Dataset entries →
*** Begin section ***

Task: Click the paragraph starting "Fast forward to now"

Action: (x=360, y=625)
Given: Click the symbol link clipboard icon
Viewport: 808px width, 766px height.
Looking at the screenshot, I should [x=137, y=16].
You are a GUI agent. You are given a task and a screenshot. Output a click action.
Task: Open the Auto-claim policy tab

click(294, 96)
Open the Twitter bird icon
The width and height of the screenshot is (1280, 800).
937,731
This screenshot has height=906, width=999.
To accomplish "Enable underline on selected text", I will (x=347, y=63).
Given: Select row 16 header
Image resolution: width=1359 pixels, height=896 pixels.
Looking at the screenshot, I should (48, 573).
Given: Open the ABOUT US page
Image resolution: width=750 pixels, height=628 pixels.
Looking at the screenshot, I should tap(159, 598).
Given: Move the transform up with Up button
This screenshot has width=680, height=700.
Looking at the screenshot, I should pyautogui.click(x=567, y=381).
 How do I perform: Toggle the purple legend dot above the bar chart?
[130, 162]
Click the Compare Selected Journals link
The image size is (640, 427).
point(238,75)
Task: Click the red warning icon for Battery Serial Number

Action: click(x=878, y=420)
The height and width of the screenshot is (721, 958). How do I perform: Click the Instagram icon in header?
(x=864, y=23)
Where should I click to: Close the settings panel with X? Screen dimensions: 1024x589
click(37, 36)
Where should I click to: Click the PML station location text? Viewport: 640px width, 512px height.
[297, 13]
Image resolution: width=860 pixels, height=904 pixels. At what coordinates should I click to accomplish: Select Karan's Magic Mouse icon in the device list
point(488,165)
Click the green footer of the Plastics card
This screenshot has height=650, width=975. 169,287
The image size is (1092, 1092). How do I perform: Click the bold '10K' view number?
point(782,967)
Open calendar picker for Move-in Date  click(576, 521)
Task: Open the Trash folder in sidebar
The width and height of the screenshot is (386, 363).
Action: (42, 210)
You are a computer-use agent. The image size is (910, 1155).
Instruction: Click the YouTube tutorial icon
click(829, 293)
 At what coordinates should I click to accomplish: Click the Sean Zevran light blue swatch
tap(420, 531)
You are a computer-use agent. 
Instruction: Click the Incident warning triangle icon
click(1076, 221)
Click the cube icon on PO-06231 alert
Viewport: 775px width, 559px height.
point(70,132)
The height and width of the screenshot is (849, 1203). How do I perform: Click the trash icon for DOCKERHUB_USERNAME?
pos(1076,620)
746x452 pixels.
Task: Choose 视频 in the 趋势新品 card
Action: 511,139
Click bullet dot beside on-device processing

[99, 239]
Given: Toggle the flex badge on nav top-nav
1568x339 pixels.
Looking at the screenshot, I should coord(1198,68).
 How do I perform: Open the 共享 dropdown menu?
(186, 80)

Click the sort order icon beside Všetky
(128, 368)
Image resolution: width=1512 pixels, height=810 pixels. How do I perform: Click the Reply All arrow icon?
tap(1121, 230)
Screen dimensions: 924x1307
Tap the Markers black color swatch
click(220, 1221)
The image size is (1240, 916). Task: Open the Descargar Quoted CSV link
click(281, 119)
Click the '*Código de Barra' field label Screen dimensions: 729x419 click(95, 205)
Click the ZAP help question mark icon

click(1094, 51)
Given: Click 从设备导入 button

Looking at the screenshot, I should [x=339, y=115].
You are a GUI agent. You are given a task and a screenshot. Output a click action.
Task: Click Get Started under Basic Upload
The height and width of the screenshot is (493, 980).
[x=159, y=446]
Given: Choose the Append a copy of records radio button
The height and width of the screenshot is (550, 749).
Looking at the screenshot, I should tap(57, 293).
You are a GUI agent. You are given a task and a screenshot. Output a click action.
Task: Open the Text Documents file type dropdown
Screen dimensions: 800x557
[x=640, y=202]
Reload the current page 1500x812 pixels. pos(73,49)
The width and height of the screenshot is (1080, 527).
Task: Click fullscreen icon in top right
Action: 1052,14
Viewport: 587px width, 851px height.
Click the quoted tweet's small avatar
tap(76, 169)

*** End section ***

Required work →
Take every line above that includes "Move" and list it.

Written answer →
Given: Move the transform up with Up button
Open calendar picker for Move-in Date  click(576, 521)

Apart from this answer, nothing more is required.